Concrètement comment se passe la mise en place de cette action pédagogique de communication ?
Nous allons entrer dans une action d’expérimentation pour voir ce qui marche et ce qui peut moins bien fonctionner. Par exemple il y a certaines personnes qui souhaitent mettre des cendriers sur des « potelets de rue ». Nous allons essayer. Il y a déjà des arrondissements où cela existe mais parfois les habitants ne les voient pas. Il y a aussi des corbeilles de rue avec des cendriers séparés. Pour l’instant, nous pouvons éteindre les mégots sur les corbeilles pour ensuite les jeter mais certaines personnes ont toujours peur de mettre le feu à la poubelle en faisant ce geste. Dans ce cas là, nous pouvons mettre des cendriers séparés des corbeilles et ce sera plus rassurant. Nous allons tester tous les dispositifs que nous avons. Puis nous avons lancé une démarche afin de demander des idées aux acteurs du monde associatif, aux entreprises, aux start-ups…. Nous souhaitons qu’ils nous proposent des idées sur le sujet de la rue sans mégots. Notre objectif est simple : créer un mouvement collectif. Nous discutons aussi avec les commerçants pour se rendre compte de ce qui fonctionne ou pas pour eux. Il faut les motiver les uns après les autres. Nous allons aussi permettre aux filières de recyclages de voir ce qu’elles peuvent faire.
Comment vont être lancées ces actions au quotidien ?
Nous avons demandé à tous les maires d’arrondissements de proposer des rues et de voir avec les acteurs présents s’ils sont partants. Ensuite, nous proposerons des actions précises pour ces rues. Ce se fera d’ici au printemps avec un appel à projets sur des dispositifs participatifs. L’idée est que ce soit relayé auprès des habitants. Sur ce sujet, j’ai besoin d’avoir le soutien des mairies. En plus, le débat à Paris sur ce sujet a été assez facile car la délibération a été votée à l’unanimité lors de sa présentation.
Comment créer cette dynamique collective avec les habitants ?
Il faut repérer les zones précises, et aller parler à chaque acteur présent.
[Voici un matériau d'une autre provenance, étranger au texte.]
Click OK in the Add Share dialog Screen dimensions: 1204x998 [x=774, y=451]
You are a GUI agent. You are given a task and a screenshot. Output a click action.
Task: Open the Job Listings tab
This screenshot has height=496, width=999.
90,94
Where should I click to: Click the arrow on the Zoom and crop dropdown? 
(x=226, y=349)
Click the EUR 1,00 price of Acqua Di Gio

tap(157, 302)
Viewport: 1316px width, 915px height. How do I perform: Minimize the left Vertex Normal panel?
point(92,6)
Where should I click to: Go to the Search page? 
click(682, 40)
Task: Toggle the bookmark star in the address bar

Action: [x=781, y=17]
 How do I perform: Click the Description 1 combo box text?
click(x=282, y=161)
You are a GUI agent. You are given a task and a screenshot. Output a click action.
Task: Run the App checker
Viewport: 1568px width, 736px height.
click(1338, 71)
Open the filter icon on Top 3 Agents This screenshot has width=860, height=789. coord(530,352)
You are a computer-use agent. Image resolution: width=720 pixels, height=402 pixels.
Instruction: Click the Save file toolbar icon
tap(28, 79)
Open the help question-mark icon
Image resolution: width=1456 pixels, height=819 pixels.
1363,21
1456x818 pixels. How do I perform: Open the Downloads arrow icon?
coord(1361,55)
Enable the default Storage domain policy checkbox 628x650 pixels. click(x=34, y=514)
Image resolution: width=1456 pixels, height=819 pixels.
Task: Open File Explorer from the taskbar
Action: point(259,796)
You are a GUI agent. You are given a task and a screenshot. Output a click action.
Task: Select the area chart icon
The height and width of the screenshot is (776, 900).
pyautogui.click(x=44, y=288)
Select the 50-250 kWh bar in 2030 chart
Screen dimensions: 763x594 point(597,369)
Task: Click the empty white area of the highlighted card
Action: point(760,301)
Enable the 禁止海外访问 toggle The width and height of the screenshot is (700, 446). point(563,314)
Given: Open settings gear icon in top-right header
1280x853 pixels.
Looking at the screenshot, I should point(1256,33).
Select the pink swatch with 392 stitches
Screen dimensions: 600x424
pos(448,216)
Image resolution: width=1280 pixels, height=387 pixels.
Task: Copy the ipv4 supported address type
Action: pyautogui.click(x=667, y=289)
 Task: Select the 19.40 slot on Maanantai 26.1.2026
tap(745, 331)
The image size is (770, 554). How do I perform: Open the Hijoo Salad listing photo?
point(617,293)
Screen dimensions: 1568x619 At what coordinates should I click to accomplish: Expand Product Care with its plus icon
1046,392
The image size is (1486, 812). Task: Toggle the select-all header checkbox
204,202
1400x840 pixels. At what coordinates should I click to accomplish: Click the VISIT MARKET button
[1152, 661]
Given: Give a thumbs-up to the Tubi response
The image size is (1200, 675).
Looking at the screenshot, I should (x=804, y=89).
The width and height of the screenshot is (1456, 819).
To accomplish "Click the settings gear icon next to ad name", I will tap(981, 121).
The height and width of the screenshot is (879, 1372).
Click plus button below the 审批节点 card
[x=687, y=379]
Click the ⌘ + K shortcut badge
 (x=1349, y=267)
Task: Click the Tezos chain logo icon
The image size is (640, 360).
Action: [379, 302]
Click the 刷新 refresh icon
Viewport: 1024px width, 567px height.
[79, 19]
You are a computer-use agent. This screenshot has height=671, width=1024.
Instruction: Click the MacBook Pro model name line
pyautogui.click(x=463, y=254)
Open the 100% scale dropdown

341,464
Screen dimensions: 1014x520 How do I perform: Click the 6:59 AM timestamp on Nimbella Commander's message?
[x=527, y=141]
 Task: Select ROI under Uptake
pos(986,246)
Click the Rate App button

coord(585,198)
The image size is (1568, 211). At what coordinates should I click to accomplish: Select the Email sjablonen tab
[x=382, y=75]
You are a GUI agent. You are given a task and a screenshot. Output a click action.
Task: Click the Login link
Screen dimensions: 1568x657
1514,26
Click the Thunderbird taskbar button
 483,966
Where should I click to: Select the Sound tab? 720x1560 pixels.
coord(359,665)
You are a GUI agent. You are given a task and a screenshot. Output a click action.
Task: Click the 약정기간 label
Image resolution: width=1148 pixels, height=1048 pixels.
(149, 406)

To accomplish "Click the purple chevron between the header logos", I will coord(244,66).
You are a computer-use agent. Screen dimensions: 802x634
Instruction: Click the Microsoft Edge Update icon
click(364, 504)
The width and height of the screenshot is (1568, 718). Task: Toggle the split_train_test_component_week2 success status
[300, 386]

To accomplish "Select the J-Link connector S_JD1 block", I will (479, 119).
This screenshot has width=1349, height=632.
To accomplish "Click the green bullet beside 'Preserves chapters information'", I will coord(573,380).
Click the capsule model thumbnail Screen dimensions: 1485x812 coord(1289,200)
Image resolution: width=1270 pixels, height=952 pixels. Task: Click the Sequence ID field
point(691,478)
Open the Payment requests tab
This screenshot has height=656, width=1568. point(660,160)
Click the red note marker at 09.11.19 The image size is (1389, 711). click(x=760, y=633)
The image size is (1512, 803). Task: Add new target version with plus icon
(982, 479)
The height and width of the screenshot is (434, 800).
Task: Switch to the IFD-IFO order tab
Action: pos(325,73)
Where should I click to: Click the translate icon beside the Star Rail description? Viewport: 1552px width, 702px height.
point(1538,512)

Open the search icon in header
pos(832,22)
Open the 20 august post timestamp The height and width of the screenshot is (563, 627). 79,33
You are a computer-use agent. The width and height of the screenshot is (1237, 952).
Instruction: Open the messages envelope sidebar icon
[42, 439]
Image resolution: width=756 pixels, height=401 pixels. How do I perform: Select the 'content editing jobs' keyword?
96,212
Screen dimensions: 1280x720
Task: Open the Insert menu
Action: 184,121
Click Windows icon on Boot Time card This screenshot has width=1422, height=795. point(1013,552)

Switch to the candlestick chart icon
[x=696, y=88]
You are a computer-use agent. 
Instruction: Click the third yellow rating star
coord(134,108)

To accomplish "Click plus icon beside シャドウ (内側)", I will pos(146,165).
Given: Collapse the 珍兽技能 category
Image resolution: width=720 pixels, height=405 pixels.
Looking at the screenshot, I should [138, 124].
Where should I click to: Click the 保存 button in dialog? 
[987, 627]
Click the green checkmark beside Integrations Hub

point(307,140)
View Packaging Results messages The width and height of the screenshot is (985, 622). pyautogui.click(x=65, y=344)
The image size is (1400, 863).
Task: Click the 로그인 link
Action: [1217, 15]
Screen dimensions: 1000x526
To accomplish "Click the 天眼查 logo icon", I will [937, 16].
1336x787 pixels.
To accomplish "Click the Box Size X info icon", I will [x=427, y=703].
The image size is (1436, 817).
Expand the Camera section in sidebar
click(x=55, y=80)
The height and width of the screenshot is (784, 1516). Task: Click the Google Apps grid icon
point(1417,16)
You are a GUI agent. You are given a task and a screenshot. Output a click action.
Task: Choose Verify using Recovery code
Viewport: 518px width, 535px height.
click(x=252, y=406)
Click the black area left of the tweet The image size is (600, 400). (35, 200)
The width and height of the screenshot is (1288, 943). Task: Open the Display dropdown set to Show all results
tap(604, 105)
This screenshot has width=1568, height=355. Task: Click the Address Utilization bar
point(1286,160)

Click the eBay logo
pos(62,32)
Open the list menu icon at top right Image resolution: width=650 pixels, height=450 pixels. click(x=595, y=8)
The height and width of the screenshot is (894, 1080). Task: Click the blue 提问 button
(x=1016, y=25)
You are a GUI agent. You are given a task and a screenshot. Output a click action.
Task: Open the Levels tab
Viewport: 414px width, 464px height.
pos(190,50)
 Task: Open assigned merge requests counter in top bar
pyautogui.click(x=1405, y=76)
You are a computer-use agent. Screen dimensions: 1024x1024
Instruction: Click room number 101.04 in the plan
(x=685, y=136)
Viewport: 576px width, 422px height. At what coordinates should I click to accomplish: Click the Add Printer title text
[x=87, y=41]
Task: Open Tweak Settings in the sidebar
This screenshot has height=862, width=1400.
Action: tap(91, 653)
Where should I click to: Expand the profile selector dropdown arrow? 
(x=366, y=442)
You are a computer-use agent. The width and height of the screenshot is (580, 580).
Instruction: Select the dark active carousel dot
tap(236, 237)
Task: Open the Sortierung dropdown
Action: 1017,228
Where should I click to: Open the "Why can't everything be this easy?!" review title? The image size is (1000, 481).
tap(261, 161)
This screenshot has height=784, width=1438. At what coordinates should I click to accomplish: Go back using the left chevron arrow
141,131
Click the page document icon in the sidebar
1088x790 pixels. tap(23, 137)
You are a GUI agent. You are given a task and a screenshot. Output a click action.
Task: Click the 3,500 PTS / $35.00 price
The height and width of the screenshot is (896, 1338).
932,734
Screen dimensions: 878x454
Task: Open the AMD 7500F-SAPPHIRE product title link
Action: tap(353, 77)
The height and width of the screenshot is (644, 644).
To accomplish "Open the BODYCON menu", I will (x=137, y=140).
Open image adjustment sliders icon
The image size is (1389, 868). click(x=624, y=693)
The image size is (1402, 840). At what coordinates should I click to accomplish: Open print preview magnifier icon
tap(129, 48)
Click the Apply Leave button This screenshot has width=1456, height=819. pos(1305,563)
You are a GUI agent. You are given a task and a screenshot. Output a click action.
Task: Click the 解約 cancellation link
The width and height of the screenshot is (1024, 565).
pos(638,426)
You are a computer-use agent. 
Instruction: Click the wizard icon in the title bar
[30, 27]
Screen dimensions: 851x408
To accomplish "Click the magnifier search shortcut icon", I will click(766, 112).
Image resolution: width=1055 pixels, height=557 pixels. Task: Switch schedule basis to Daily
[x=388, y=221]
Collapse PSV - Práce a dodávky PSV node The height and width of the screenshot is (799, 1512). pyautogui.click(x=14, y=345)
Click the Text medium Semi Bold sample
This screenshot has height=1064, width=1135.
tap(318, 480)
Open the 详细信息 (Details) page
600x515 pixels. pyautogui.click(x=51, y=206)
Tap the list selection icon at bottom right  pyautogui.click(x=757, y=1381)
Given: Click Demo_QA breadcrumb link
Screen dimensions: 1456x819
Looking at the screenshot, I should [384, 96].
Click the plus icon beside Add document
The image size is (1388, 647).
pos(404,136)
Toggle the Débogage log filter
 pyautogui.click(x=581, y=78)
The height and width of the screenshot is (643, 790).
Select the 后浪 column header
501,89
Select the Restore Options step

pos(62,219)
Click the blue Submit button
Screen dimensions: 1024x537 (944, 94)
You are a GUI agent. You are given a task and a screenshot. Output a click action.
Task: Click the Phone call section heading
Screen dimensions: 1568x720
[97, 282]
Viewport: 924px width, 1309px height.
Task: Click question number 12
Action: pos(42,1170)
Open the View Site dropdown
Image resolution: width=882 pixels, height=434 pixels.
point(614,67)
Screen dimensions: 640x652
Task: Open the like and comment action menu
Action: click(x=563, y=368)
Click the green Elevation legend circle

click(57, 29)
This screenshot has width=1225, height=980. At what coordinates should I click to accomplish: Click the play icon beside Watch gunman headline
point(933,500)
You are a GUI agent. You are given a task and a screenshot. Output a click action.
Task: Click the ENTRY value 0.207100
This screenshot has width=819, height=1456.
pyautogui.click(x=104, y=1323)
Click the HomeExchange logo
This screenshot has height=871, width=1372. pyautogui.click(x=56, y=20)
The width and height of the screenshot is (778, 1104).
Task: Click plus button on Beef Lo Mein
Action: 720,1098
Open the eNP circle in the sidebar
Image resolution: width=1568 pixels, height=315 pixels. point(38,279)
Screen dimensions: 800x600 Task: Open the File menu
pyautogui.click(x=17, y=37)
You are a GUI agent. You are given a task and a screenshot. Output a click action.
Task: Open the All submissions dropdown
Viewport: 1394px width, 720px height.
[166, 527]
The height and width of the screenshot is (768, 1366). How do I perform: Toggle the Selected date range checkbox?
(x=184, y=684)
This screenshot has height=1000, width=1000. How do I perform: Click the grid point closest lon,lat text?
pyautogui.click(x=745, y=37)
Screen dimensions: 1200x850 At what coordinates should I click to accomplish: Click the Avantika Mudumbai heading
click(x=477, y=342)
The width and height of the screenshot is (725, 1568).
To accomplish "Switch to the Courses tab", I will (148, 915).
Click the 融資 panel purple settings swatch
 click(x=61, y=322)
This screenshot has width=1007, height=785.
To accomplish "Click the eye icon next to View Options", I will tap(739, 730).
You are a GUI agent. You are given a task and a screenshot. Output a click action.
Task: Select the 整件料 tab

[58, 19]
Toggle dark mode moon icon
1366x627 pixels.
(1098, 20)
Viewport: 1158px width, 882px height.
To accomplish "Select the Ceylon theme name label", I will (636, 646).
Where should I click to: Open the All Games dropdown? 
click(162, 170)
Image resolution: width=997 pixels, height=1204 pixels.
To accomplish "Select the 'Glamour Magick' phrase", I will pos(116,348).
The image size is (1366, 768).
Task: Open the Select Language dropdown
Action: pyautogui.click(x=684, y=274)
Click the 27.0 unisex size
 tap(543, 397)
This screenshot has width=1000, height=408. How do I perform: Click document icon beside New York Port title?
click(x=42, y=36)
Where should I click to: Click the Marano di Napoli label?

Il faut expliquer, faire de la pédagogie. Je ne suis pas inquiet et je pense que nous allons réussir à mobiliser car il y a beaucoup de gens intéressés par ce changement. Il faut aller voir le café du coin pour lui dire qu’il faut mettre des cendriers par exemple. C’est pas compliqué à faire mais c’est long. Nous nous devons de commencer. Nous allons discuter avec les arrondissements mais il va également falloir qu’il y ait quelque chose de visuel pour identifier et faire des rappels. Ainsi nous arriverons à bien mobiliser les habitants des secteurs sur le sujet.
Est-ce que c’est le rôle de la collectivité de sensibiliser sur le sujet et de prendre des initiatives pour favoriser le passage à l’acte ?
Tout le monde doit s’y mettre. Il y a dix ou quinze ans, nous n’avions pas forcément conscience des problèmes que posaient les mégots. Maintenant que c’est verbalisé, il est important de montrer la mobilisation sur ce sujet. D’ailleurs quand nous parlons de la pollution qu’engendre la cigarette, il y a encore beaucoup de fumeurs qui en sont surpris. Ils sont marqués de savoir à quel point cela a une conséquence pour l’environnement. Il est donc nécessaire de continuer de sensibiliser les gens.
Est-ce qu’il y aura un suivi ou une formation ?
L’idée est qu’il y est une forme d’animation en lien avec la mairie de l’arrondissement, qu’il y ait des réunions de sensibilisation avec les commerçants.